Stored data
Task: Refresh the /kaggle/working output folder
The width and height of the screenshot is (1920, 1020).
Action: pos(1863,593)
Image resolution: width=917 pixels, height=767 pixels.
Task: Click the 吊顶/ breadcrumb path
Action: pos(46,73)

> Activity
Nothing may change. Retype all of the entries.

> Solution for this exercise
Task: Refresh the /kaggle/working output folder
The width and height of the screenshot is (1920, 1020).
Action: pos(1863,593)
Image resolution: width=917 pixels, height=767 pixels.
Task: Click the 吊顶/ breadcrumb path
Action: pos(46,73)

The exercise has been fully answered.